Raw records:

════════════════════

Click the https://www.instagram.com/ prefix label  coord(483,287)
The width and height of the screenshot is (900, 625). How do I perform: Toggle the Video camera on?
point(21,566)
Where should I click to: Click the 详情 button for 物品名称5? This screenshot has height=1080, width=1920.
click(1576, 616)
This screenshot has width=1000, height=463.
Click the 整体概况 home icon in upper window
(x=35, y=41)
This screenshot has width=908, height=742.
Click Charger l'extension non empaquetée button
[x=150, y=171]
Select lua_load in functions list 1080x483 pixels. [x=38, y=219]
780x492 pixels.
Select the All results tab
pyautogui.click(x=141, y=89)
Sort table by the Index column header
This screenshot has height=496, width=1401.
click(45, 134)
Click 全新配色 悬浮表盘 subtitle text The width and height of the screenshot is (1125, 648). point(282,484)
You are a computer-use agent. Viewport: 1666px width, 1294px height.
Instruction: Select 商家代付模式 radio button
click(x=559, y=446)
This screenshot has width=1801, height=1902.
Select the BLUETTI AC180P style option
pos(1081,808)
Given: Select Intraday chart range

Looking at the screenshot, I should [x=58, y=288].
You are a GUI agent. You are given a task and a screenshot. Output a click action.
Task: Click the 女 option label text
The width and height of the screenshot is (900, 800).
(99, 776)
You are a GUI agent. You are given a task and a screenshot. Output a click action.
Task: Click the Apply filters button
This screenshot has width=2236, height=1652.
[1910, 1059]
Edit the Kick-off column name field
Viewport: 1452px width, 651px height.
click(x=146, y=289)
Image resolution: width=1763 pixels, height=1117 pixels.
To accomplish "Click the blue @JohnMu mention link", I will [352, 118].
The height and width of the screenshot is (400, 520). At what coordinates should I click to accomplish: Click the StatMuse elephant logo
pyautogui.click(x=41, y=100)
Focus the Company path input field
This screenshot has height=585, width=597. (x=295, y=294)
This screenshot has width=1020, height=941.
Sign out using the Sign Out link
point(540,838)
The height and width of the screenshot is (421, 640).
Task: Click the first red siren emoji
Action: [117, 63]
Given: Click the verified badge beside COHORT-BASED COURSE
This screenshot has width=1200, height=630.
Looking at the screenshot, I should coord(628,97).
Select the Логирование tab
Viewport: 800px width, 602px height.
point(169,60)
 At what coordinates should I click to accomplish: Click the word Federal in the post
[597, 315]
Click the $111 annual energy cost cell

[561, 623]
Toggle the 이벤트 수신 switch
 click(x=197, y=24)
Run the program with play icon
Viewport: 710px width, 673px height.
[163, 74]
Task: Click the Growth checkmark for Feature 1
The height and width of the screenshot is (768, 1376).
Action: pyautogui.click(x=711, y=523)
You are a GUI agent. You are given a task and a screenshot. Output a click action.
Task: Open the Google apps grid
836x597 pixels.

════════════════════

*Work to do*: Extract all of the entries above and reproduce every line without any change.

*Correct output*:
Click the https://www.instagram.com/ prefix label  coord(483,287)
The width and height of the screenshot is (900, 625). How do I perform: Toggle the Video camera on?
point(21,566)
Where should I click to: Click the 详情 button for 物品名称5? This screenshot has height=1080, width=1920.
click(1576, 616)
This screenshot has width=1000, height=463.
Click the 整体概况 home icon in upper window
(x=35, y=41)
This screenshot has width=908, height=742.
Click Charger l'extension non empaquetée button
[x=150, y=171]
Select lua_load in functions list 1080x483 pixels. [x=38, y=219]
780x492 pixels.
Select the All results tab
pyautogui.click(x=141, y=89)
Sort table by the Index column header
This screenshot has height=496, width=1401.
click(45, 134)
Click 全新配色 悬浮表盘 subtitle text The width and height of the screenshot is (1125, 648). point(282,484)
You are a computer-use agent. Viewport: 1666px width, 1294px height.
Instruction: Select 商家代付模式 radio button
click(x=559, y=446)
This screenshot has width=1801, height=1902.
Select the BLUETTI AC180P style option
pos(1081,808)
Given: Select Intraday chart range

Looking at the screenshot, I should [x=58, y=288].
You are a GUI agent. You are given a task and a screenshot. Output a click action.
Task: Click the 女 option label text
The width and height of the screenshot is (900, 800).
(99, 776)
You are a GUI agent. You are given a task and a screenshot. Output a click action.
Task: Click the Apply filters button
This screenshot has width=2236, height=1652.
[1910, 1059]
Edit the Kick-off column name field
Viewport: 1452px width, 651px height.
click(x=146, y=289)
Image resolution: width=1763 pixels, height=1117 pixels.
To accomplish "Click the blue @JohnMu mention link", I will [352, 118].
The height and width of the screenshot is (400, 520). At what coordinates should I click to accomplish: Click the StatMuse elephant logo
pyautogui.click(x=41, y=100)
Focus the Company path input field
This screenshot has height=585, width=597. (x=295, y=294)
This screenshot has width=1020, height=941.
Sign out using the Sign Out link
point(540,838)
The height and width of the screenshot is (421, 640).
Task: Click the first red siren emoji
Action: [117, 63]
Given: Click the verified badge beside COHORT-BASED COURSE
This screenshot has width=1200, height=630.
Looking at the screenshot, I should coord(628,97).
Select the Логирование tab
Viewport: 800px width, 602px height.
point(169,60)
 At what coordinates should I click to accomplish: Click the word Federal in the post
[597, 315]
Click the $111 annual energy cost cell

[561, 623]
Toggle the 이벤트 수신 switch
 click(x=197, y=24)
Run the program with play icon
Viewport: 710px width, 673px height.
[163, 74]
Task: Click the Growth checkmark for Feature 1
The height and width of the screenshot is (768, 1376).
Action: pyautogui.click(x=711, y=523)
You are a GUI agent. You are given a task and a screenshot. Output a click action.
Task: Open the Google apps grid
836x597 pixels.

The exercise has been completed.